VANCOUVER — Adrian Dix’s promise to freeze ferry rates and abandon savings initiatives will actually end up costing the company $40 million over the next three years.

“Only the NDP would hide a $40 million cut as a $40 million grant to BC Ferries,” says Transportation Minister Mary Polak, who is also Today’s BC Liberal candidate in Langley. “This is typical of the NDP – find a way to borrow, spend and tax your way into ruin.”

The math is simple. On annual ferry revenues of approximately $500 million a four per cent fare increase will generate $20 million in new revenue in the first year and $40 million in year two, due to compounding.

Last year, the independent BC Ferry Commissioner said BC Ferries had to find $26 million in savings through route changes. However, Adrian Dix announced they would prohibit these route adjustments while they undertake some form of “audit” of the corporation.

Under the current plan for Ferries, they could expect $80 million in new revenues and spending reductions.
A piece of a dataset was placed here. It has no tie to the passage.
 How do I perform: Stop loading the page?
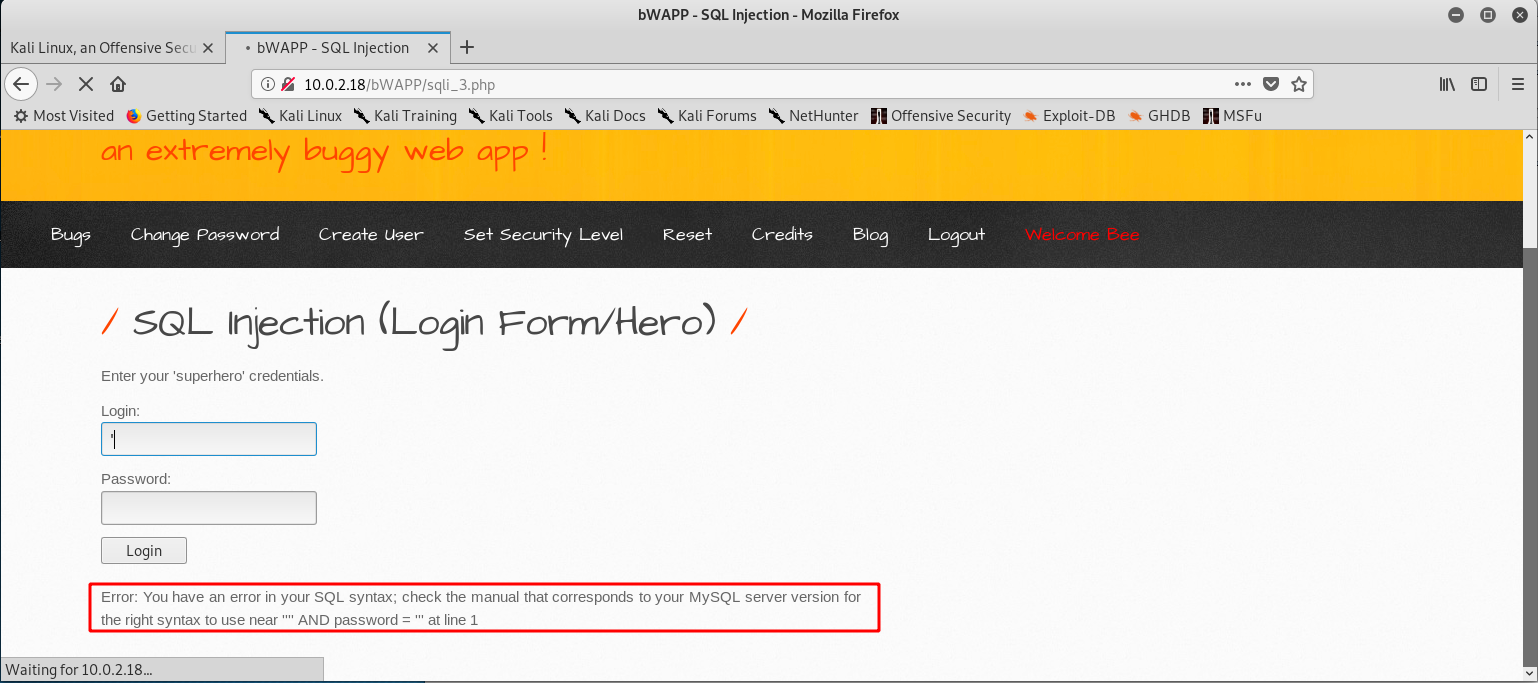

Under the NDP’s plan BC Ferries would only see $40 million in new government subsidies, leaving them $40 million worse off.

“I have news for Adrian Dix – taking $40 million out of BC Ferries is bad for those that use ferries and bad for the company,” says Polak.

BC Liberals have committed to putting one-third of the dollars that flow into the Prosperity Fund toward elimanating the debt at BC Ferries up to $1 billion.